"Ini nama mobilnya apa?" tanya Azkiya sembari mengotak-atik ponselnya.
Sedangkan Haikal di sisinya, bersiap untuk menjalankan mobil.
"Mobil ini? Kenapa emang?"
Haikal malah bertanya balik, membuat Azkiya melirik bete.
"Aku mau lihat di internet, harga mobil ini berapa."
Senyum di wajah Haikal muncul setelah mendengar jawaban Azkiya. Ia pun mengucap 'bismillah' kemudian mobil mulai melaju dengan kecepatan sedang.
"Murah kok. Gak semahal gengsi kamu yang gak mau mengakui kalau kamu jatuh cinta sama aku."
"Issshhh!!" Azkiya mencubit keras lengan Haikal dan suaminya mengaduh sakit sambil tertawa.
Karena persoalan mobil tidak dijawab oleh Haikal, Azkiya merubah topik pembicaraan karena salfok dengan outfit yang dikenakan Haikal hari ini.
"Tumben kamu mau pakai sarung yang mahal itu?"
Ditanya seperti itu, Haikal melirik sarung warna biru yang dikenakannya kini. Kado pernikahan dari teman santri pondok lain.

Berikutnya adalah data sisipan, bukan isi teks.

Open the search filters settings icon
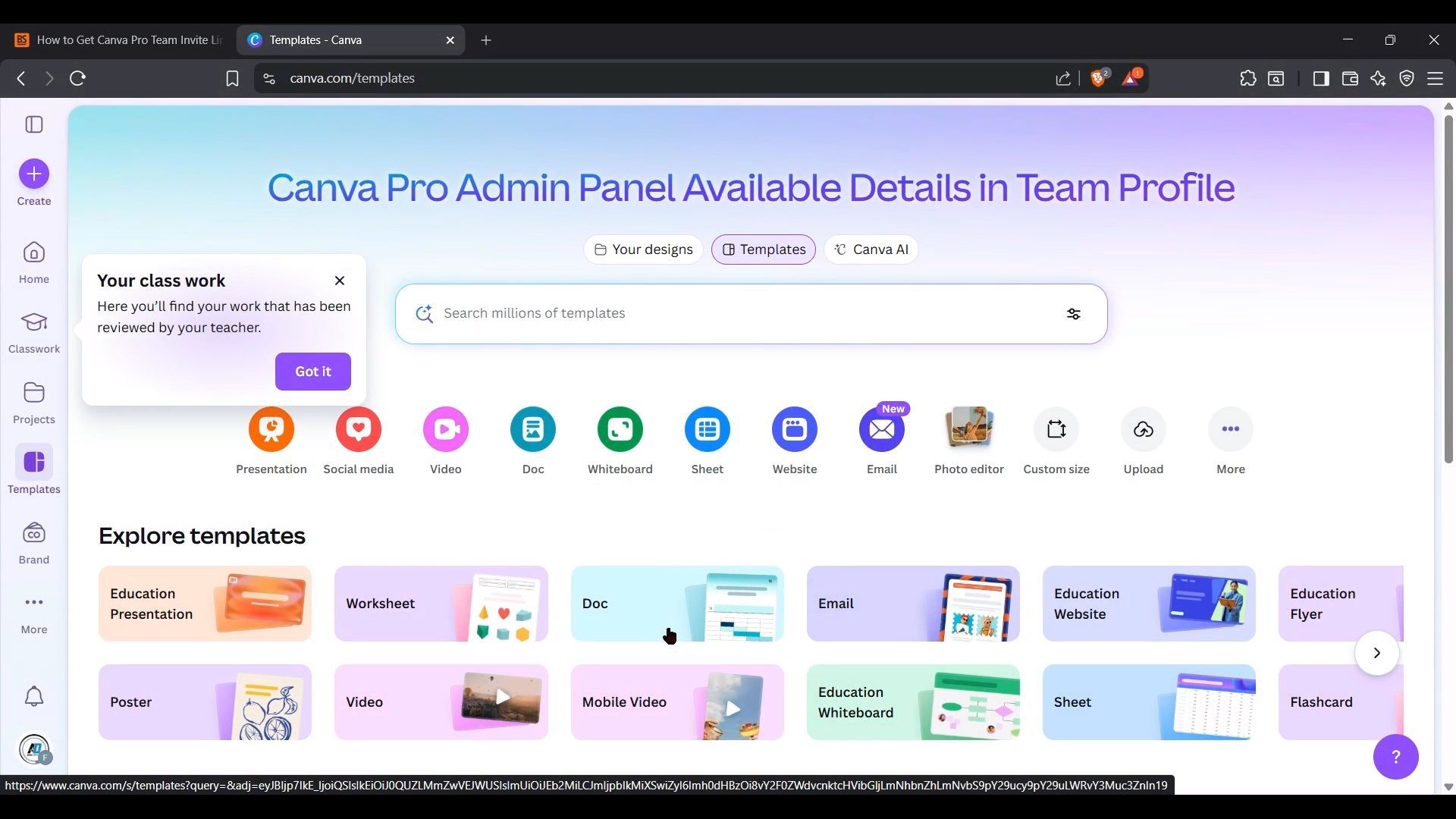1456x819 pixels. tap(1073, 314)
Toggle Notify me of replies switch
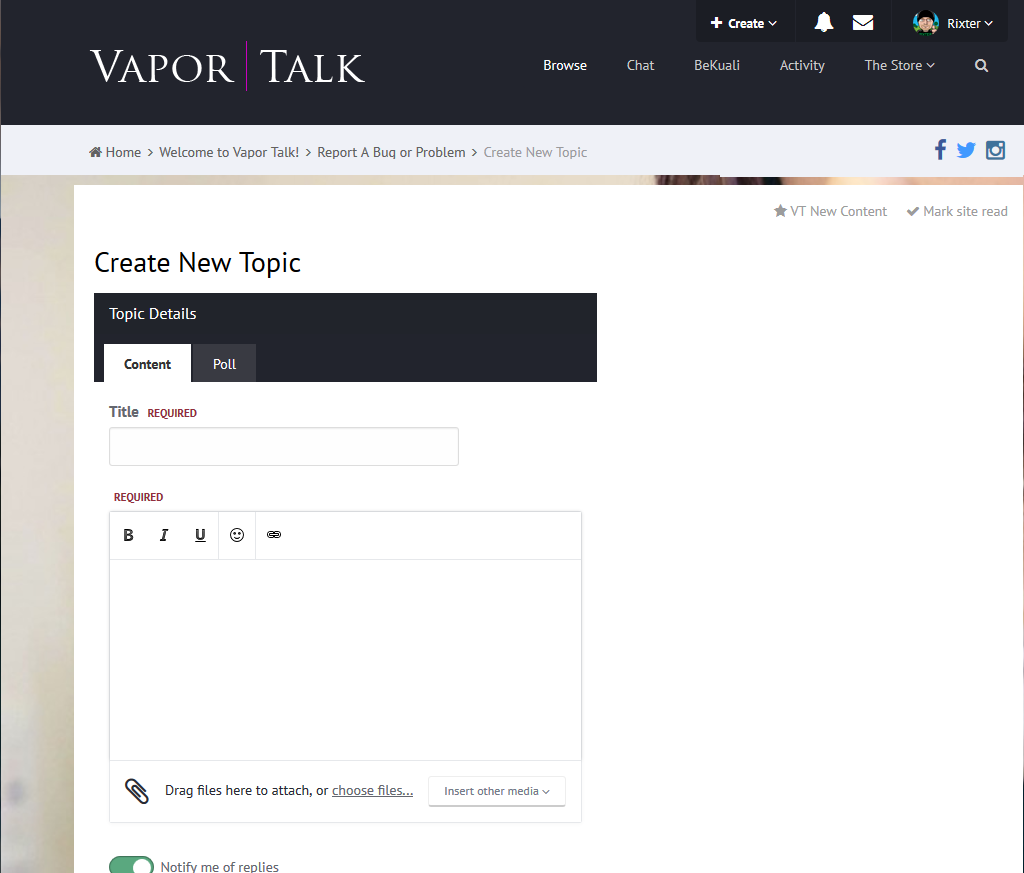The width and height of the screenshot is (1024, 873). [131, 866]
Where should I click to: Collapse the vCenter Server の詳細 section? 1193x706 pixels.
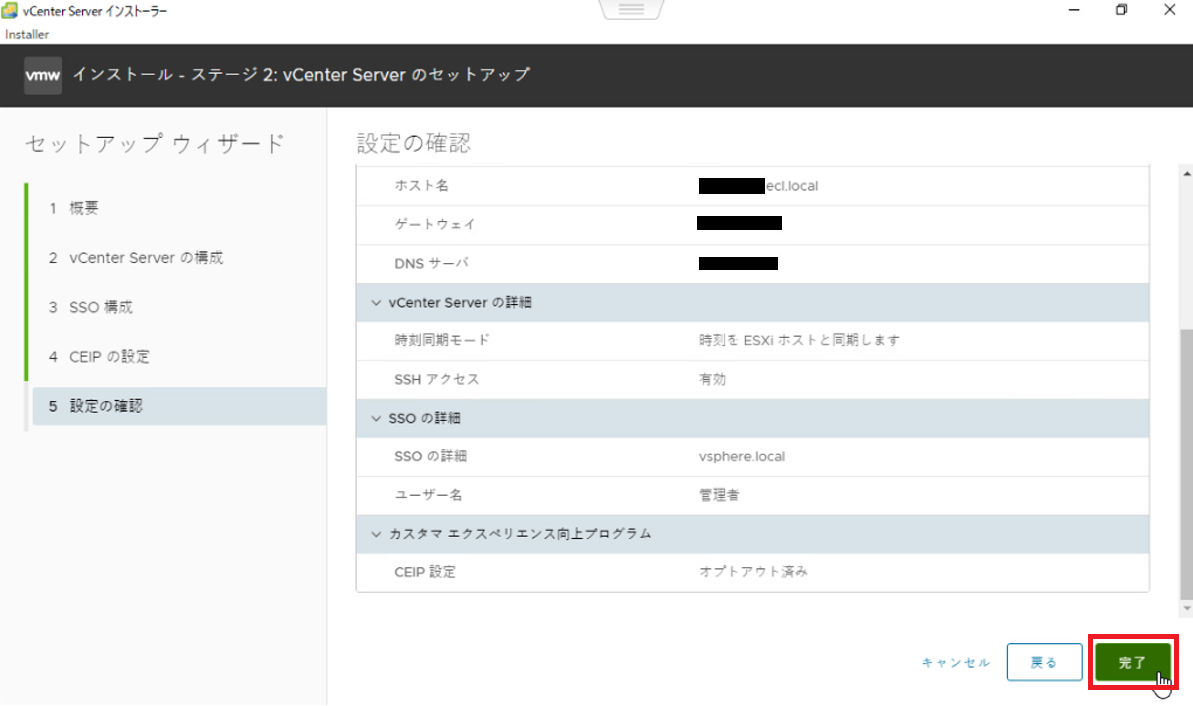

"Aku berani pake sarung ini kalo lagi gak bersama Abah Yai atau keluarganya. Ta'dzim namanya."
Hampir saja Azkiya tidak menahan diri untuk mengatakan kalau Haikal ini idaman.
Ia simpan rapat-rapat pujian itu dalam hati. Takutnya kalau diutarakan, suaminya akan besar kepala dan salting selama beberapa hari.
"Yang ... foto selfi dong," pinta Haikal tiba-tiba.
"Buat apa?"
"Mau pap keluarga kalo aku lagi otw ke rumah mertua."
Azkiya segera membuka fitur kamera di ponselnya dan mengarahkannya pada Haikal yang sedang fokus mengemudi.
"Yang, bukan aku doang yang difoto. Tapi kita selfi berdua loh! Kalo aku doang yang difoto, nanti dikira pergi sama selingkuhan."
Azkiya mencebik kesal dengan jawaban Haikal. Ia merubah kamera ponselnya jadi kamera depan dan mengarahkannya pada mereka berdua.
Tiga foto diambil, Azkiya menurunkan ponselnya.
"Lagi dong, Sayang. Posisinya kamu lagi manja sama aku gitu loh. Bersandar di bahuku."
"Gak!" tolak Azkiya tanpa pikir panjang.
Ia sibuk dengan ponselnya, mengabaikan raut wajah Haikal yang kasihan sekali.
***
Delapan jam perjalanan, akhirnya mobil yang dikendarai Haikal mulai melewati gapura desa.
Azkiya menyentuh bagian dadanya dan merasakan debaran jantungnya yang abnormal.
"Mas, aku kok deg-degan banget ya."
Azkiya menoleh pada Haikal yang justru terlihat santai akan bertemu dengan keluarga besar istrinya.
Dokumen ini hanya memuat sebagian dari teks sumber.